Endosorb is a veterinary anti-diarrheal product used to treat loose stools and digestive upset in dogs. It works by absorbing excess fluid and toxins in the gut, helping to firm up stool and soothe irritated intestinal walls. Available in both tablet and liquid form, it’s one of the more commonly recommended over-the-counter options for managing non-specific diarrhea in dogs.
How Endosorb Works
The product is officially classified as an “absorbent anti-diarrheal demulcent,” which tells you its two main jobs. First, it absorbs: the active ingredients bind to excess water, bacteria, and toxins sitting in the intestinal tract, which reduces the volume of watery stool. Second, it acts as a demulcent, meaning it coats and soothes the inflamed lining of the gut, giving irritated tissue a chance to recover.
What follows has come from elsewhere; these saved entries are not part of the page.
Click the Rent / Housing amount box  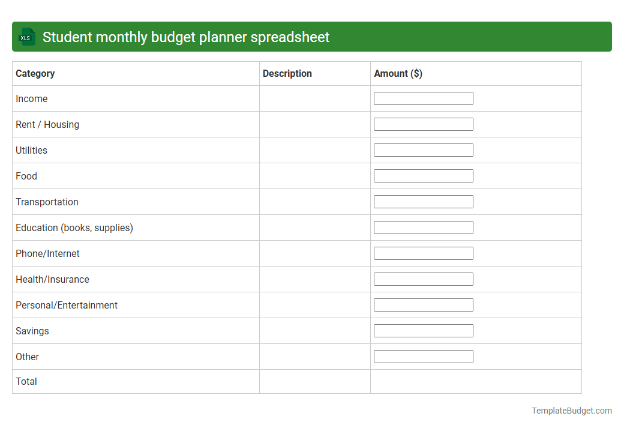[x=423, y=124]
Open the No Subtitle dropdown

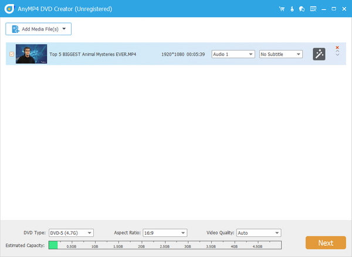pos(281,54)
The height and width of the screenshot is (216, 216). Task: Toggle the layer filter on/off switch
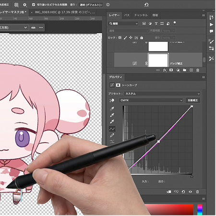point(175,24)
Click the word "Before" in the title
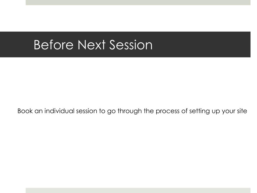 tap(54, 45)
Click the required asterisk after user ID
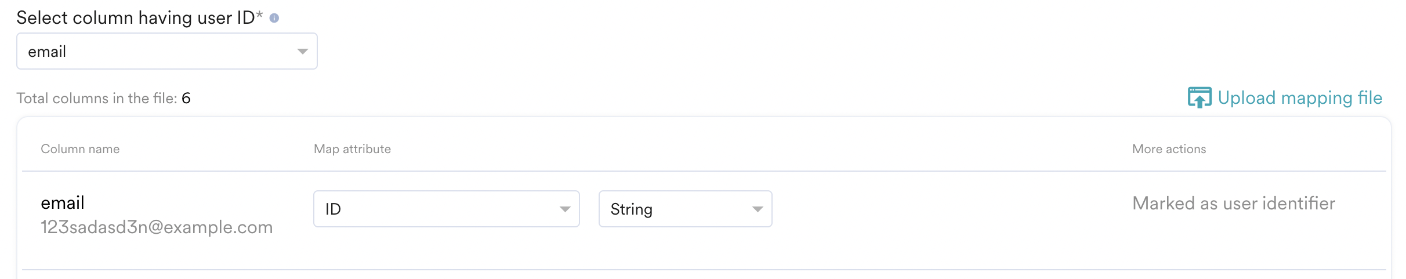Viewport: 1406px width, 279px height. [x=259, y=16]
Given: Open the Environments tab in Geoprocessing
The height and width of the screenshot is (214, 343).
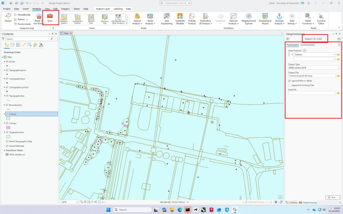Looking at the screenshot, I should tap(307, 45).
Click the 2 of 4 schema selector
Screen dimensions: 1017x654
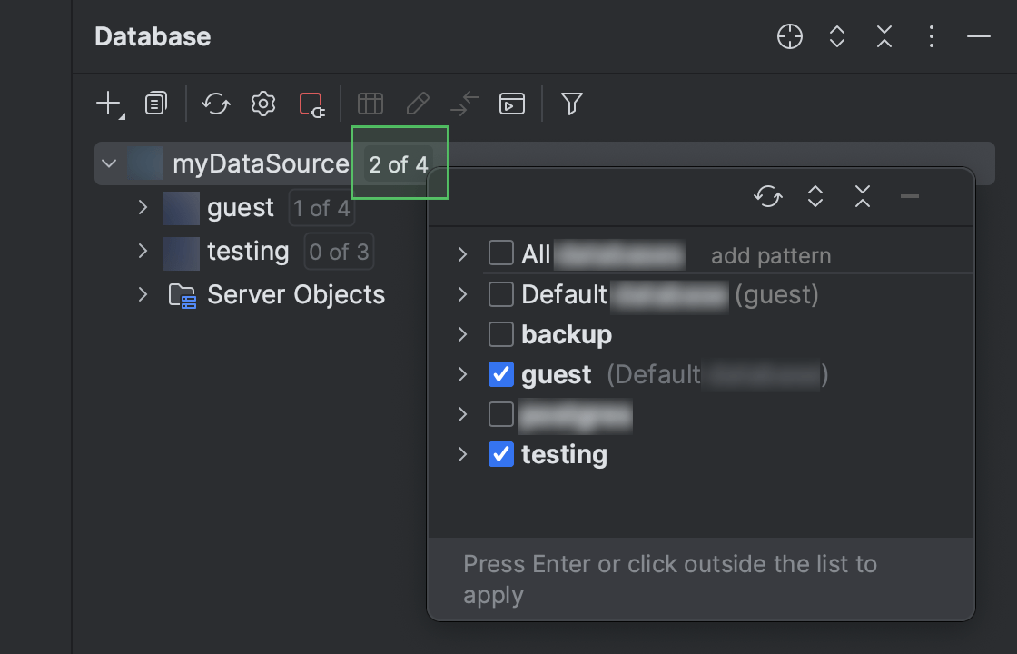399,164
The primary active ingredient is activated attapulgite (3,270 mg per bolus tablet), a naturally occurring clay mineral with a high capacity for absorbing liquids and binding to bacterial toxins. It’s joined by several supporting ingredients: kaolin (another absorbent clay), roasted carob pulp (which adds bulk to stool), citrus pectin (a soluble fiber that helps firm things up), and magnesium trisilicate (which helps neutralize stomach acid). Together, these ingredients tackle diarrhea from multiple angles rather than relying on a single mechanism.
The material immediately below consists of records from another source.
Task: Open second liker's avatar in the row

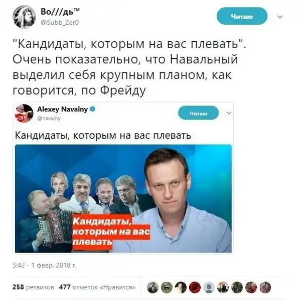Action: tap(167, 287)
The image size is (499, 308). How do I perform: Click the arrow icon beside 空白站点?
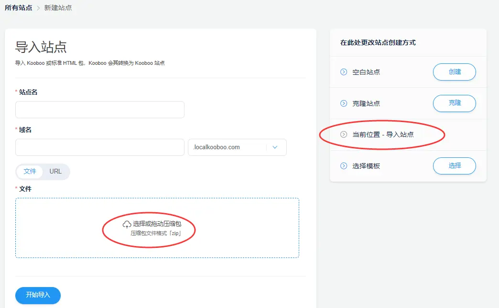pos(343,72)
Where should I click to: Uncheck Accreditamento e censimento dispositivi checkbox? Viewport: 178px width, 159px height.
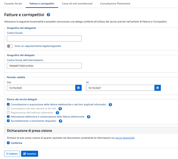point(8,121)
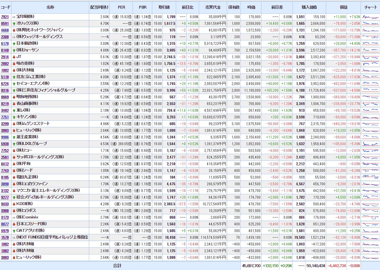Select the 損益 column header
The image size is (380, 270).
coord(344,7)
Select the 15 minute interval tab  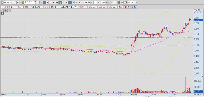[x=83, y=2]
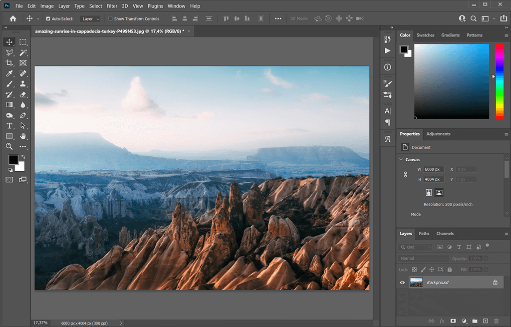Select the Eyedropper tool
The image size is (511, 327).
[9, 73]
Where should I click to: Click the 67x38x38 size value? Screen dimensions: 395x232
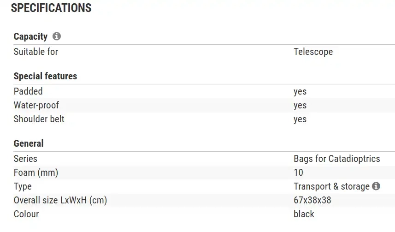pos(312,200)
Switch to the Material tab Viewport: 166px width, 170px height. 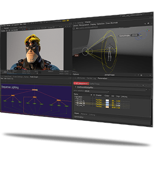(x=84, y=114)
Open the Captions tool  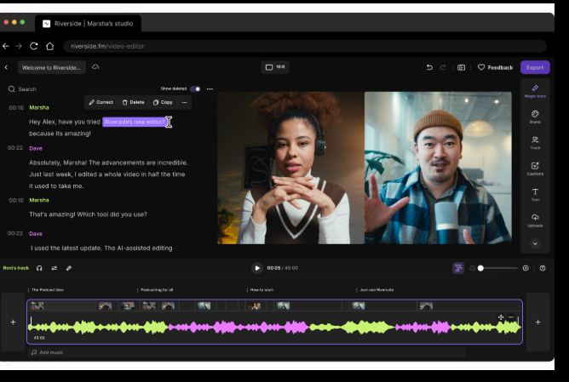pyautogui.click(x=535, y=168)
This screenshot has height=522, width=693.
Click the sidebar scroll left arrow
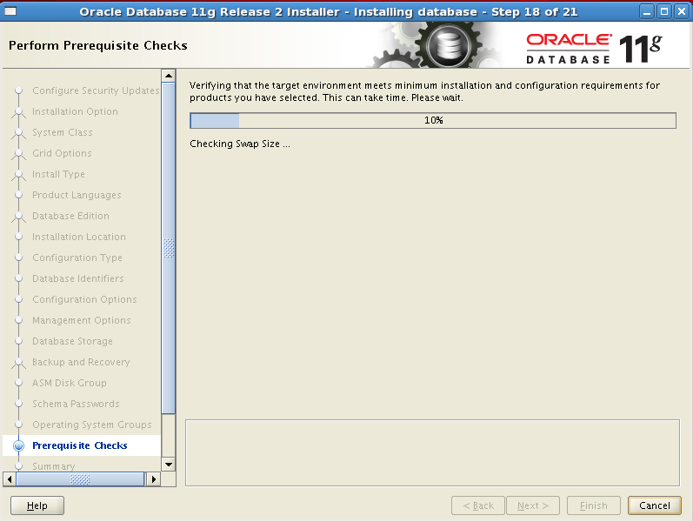coord(10,479)
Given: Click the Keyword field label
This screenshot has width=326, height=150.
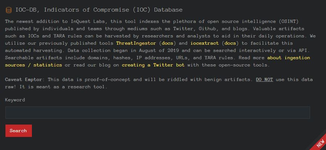Looking at the screenshot, I should pos(15,100).
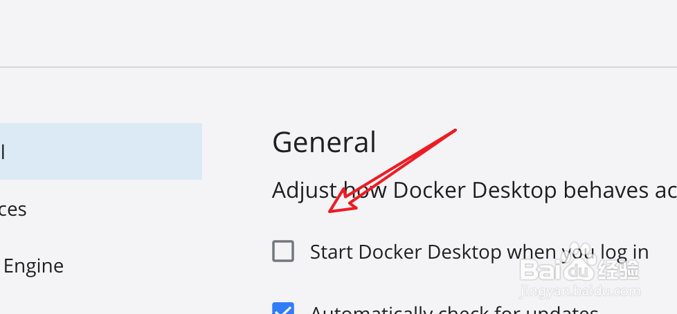Click the jingyan.baidu.com watermark text
Image resolution: width=677 pixels, height=314 pixels.
(580, 291)
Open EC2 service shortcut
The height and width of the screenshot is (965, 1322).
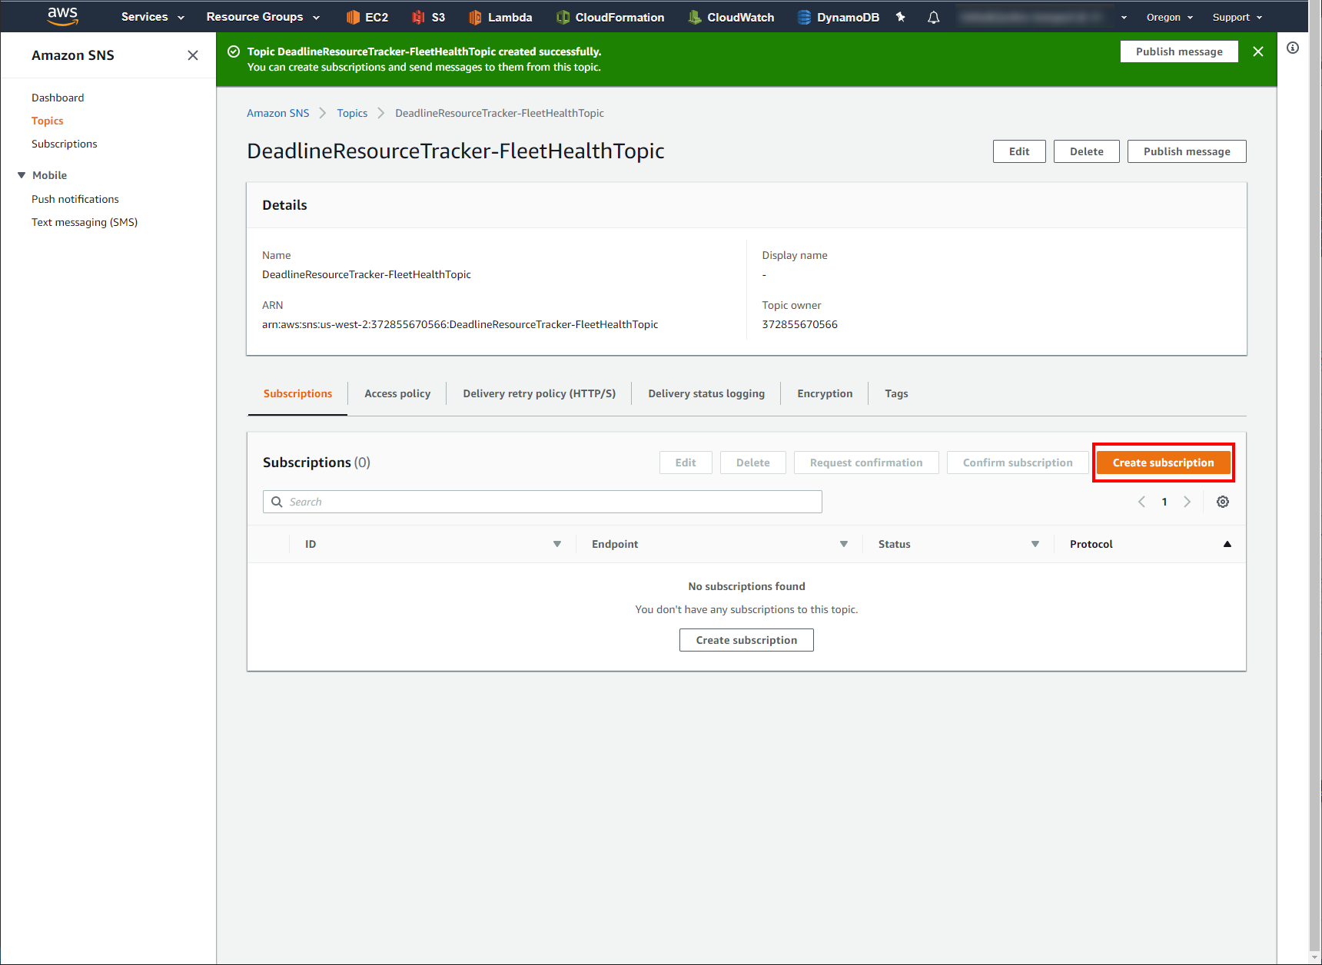click(367, 17)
Importantly, Endosorb does not stop the gut from moving the way some anti-diarrheal drugs do. It doesn’t slow intestinal contractions or suppress the urge to defecate. Instead, it works locally inside the digestive tract, absorbing the excess fluid that makes stool loose. This makes it a relatively gentle option compared to motility-altering drugs.
What It’s Used For
Endosorb is designed for non-specific diarrhea, the kind that comes on suddenly and doesn’t have an obvious serious cause. Think dietary indiscretion (your dog ate something they shouldn’t have), mild stomach bugs, stress-related digestive upset, or the loose stools that sometimes follow a food change. It’s a supportive treatment, not a cure for whatever triggered the diarrhea in the first place.
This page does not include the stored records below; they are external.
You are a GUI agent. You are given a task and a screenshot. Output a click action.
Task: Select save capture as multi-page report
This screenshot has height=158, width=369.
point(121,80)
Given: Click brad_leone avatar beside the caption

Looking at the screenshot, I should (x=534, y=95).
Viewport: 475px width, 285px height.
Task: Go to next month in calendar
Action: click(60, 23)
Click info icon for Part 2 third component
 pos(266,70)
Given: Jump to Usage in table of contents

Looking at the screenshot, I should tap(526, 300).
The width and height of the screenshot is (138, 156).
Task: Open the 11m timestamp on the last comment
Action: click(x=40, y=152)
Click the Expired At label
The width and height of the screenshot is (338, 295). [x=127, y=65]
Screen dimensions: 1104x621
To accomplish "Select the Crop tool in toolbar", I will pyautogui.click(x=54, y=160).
It’s not the right choice for every situation. Diarrhea caused by intestinal parasites, serious infections, or underlying diseases like inflammatory bowel disease needs targeted treatment. If your dog has bloody stool, is vomiting repeatedly, seems lethargic, or has had diarrhea for more than a day or two, the problem likely goes beyond what an absorbent product can address.
Tablet Dosing by Weight
Endosorb tablets are dosed based on your dog’s body weight and given every four hours:
- 5 to 25 lbs: 1 tablet every 4 hours
- 26 to 50 lbs: 2 tablets every 4 hours
For dogs over 50 pounds, your vet can advise on the appropriate number of tablets. Endosorb also comes in a liquid suspension, which is often easier to give to small dogs or picky eaters since you can syringe it into the mouth. Liquid dosing varies by product concentration, so follow the label or your vet’s instructions for that form.
Most dogs need Endosorb for one to three days. If diarrhea hasn’t improved within 48 hours, that’s a signal something more than a simple stomach upset may be going on.
Giving Endosorb to Your Dog
The tablets can be given directly or hidden in a small amount of soft food. If your dog is a skilled pill-spitter, the liquid form is usually the easier route. Use an oral syringe, angle it toward the back corner of the mouth, and dispense slowly so your dog swallows rather than spits it out.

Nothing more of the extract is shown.